When working with code, explaining to others what we've done in our code is not easy. Writing commit messages to convey our changes can vary for each team member. Everyone has their own way of writing commit messages, and sometimes we don't know what to write in the commits.
Every team member communicates their changes differently, making it difficult to understand what changes have occurred. What if we established a standard or team agreement for writing commit messages?
The solution is to use Conventional Commits.
Conventional commits are a specification that helps write semantic messages by following certain rules. These rules make it easy for us to know what and how to write our commits.
When writing a commit following the conventional commits guide, it has the following structure.

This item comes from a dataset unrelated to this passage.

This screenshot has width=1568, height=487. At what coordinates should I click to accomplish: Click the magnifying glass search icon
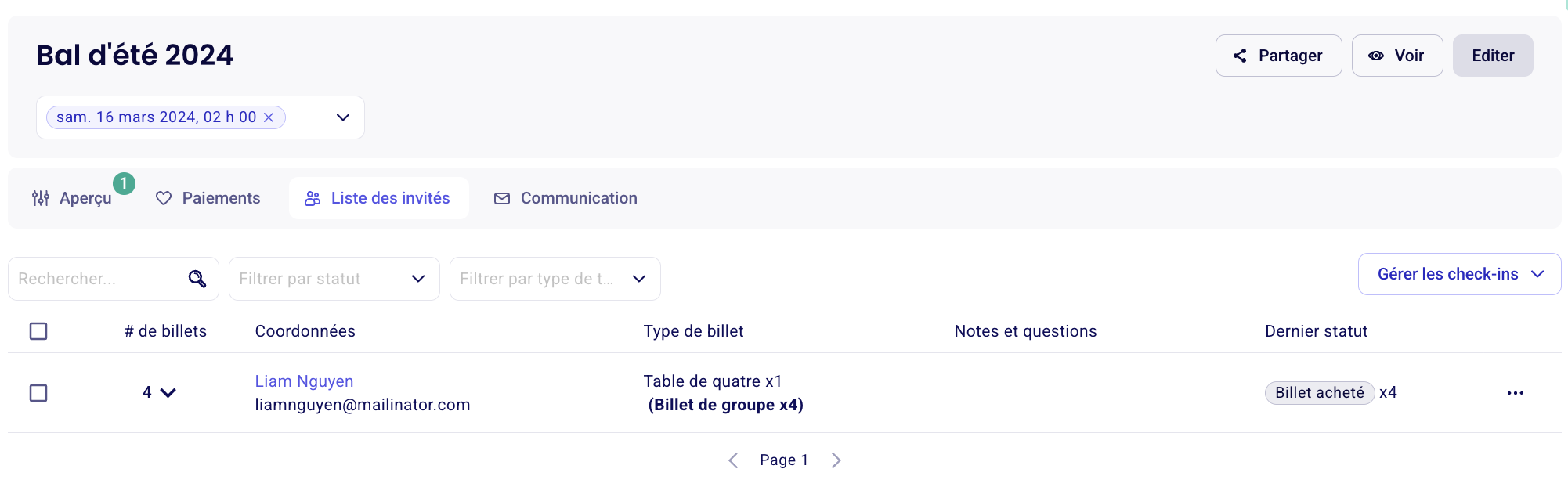click(197, 279)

type: scope: description or message
The type expresses the intention, and the scope indicates the affected area. For example:
Change the input prop of the state icon to match the identifier.
Refs: #jira-ticket-number or pbi
More options are:
feat: new feature
fix: when fix a bug.
docs: documentation, edit markdown etc.
chore: changes don't affect code or source code.
You have additional options such as test, revert, build, ci, styles, or BREAKING CHANGE. For more options, please refer to the official documentation.
I prefer to use an extension instead of writing every time or make it easy with a single click, integrating it into my IDE or terminal.
We learned how to use Conventional Commits to provide a standardized approach to writing commit messages, making it easier for team members to understand code changes.
I hope to use it with an extension in your IDE or Terminal for future projects.